By Marcus Leach
The vast majority of UK companies claim that the Bribery Act has not significantly affected their ability to do business, a new survey from Ernst & Young has found.
Despite claims at the implementation of the Act in July that the legislation would damage the UK’s competitiveness abroad, new research reveals that just 6% of firms believe the anti-bribery law has affected their ability to do business.
The survey by the firm’s Fraud Investigation & Disputes Services team, coinciding with the UN’s International Anti-Corruption Day today polled 406 chief financial officers, controllers and finance managers at a range of FTSE 100, FTSE 250, mid-size and private firms.

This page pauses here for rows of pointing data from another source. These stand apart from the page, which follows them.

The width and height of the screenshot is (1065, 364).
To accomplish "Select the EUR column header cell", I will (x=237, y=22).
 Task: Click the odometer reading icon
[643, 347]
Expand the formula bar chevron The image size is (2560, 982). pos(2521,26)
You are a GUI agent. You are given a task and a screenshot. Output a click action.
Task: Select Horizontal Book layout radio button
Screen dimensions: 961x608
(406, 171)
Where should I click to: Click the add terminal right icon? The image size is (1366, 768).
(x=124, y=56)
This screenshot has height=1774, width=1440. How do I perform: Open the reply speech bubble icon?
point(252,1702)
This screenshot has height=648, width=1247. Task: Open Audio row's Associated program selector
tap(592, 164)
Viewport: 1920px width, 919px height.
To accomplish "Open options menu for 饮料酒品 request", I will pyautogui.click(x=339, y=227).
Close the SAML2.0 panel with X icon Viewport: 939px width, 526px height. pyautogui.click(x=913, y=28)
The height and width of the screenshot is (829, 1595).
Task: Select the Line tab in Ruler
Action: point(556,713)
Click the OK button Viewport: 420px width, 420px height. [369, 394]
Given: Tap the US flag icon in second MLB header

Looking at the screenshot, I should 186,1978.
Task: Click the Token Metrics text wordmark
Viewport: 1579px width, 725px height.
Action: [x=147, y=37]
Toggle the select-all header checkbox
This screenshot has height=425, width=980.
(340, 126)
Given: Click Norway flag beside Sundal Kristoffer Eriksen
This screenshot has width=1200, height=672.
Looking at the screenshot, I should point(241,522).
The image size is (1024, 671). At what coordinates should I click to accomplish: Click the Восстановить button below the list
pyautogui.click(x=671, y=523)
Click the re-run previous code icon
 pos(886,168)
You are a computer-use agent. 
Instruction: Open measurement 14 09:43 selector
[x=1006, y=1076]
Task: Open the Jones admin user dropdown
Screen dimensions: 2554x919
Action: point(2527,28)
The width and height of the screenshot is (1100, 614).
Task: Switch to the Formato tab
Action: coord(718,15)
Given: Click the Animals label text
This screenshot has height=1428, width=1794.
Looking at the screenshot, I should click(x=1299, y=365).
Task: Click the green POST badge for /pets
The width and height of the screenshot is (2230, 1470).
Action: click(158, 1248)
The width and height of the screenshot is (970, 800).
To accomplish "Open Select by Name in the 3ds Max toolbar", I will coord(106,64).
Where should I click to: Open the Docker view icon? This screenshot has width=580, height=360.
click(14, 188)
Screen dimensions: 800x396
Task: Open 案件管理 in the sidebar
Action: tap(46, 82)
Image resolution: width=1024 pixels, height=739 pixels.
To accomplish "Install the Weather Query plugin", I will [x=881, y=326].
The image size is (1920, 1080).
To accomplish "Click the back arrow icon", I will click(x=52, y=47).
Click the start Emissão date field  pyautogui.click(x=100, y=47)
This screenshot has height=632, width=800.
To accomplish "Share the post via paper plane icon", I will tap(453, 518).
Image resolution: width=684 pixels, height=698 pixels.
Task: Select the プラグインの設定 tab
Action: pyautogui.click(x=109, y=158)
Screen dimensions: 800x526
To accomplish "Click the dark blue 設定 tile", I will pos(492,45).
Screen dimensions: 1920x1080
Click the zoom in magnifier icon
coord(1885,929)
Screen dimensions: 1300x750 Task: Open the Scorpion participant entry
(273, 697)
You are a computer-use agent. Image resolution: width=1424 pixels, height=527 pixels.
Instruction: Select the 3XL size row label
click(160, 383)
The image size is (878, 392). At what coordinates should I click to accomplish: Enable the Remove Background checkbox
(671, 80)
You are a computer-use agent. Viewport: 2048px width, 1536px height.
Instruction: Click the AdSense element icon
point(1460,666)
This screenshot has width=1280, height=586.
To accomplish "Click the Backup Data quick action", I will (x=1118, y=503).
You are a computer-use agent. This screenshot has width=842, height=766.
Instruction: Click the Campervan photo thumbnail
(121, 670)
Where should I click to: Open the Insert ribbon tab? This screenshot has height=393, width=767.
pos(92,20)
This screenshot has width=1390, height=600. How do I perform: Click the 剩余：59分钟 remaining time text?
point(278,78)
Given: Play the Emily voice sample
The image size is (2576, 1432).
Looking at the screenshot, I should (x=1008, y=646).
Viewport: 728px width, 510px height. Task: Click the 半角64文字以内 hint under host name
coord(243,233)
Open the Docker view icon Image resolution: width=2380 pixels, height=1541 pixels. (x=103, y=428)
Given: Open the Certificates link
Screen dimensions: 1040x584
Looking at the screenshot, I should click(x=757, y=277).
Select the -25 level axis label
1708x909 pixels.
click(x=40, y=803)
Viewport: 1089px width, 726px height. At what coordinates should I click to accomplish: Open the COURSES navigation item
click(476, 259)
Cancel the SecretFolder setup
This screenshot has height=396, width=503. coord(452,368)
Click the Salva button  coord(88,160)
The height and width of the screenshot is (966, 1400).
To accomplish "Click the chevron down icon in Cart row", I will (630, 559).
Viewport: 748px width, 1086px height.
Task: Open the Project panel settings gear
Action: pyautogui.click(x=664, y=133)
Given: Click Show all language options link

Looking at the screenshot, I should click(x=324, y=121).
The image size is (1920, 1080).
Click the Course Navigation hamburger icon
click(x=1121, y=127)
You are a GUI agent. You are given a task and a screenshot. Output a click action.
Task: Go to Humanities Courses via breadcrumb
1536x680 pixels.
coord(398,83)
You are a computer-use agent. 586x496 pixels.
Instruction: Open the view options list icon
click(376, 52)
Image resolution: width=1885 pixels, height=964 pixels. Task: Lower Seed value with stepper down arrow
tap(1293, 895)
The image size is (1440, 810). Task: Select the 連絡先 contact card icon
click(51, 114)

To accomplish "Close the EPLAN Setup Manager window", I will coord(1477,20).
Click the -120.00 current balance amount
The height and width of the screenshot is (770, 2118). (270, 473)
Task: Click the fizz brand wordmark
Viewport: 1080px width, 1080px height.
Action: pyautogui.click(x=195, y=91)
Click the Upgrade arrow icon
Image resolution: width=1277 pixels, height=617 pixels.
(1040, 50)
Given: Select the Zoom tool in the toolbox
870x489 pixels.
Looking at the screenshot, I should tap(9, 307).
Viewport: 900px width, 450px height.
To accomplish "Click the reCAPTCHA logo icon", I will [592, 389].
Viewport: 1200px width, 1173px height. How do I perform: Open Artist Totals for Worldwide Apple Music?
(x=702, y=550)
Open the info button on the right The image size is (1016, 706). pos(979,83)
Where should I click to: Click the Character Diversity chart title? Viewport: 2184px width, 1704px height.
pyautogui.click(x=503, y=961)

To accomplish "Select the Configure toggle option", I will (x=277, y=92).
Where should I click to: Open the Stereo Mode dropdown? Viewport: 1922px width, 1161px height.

“The Bribery Act has caused organisations to examine how they carry out their business, particularly how they work with third parties for example agents, intermediaries, and distributors. Some businesses however have still not paid heed to the Bribery Act and they are at risk, particularly in their dealings abroad," John Smart, Head of the Fraud Investigation & Dispute Services team said.
“The SFO has a large number of ongoing bribery and corruption investigations and is looking to take its first corporate scalp. Being cognisant of the risk, having detailed knowledge of those acting in your name, and making good decisions about the way you operate abroad goes a long way to protecting your business.”
Jonathan Middup, Head of Anti-Bribery and Corruption team added that it is business as usual six months after the Act came into place.
“The good news for UK business, and growth, is that nearly six months on, the Act has not proved to be the costly barrier that some feared it could become," he said.
“The premise that UK businesses need to pay bribes to be competitive abroad is a false one. There is a cost of carrying out risk assessments, amending policies, and implementing training and due diligence procedures but for many well run businesses they have been able to bolt on the extra requirements to good compliance structures that already exist.
"That more than nine out of ten say their business hasn’t been affected reflects this. The next step will be for companies to keep their bribery and corruption programmes fresh. To be protected businesses will need to monitor and review their programmes and ensure that compliance fatigue doesn’t set in.”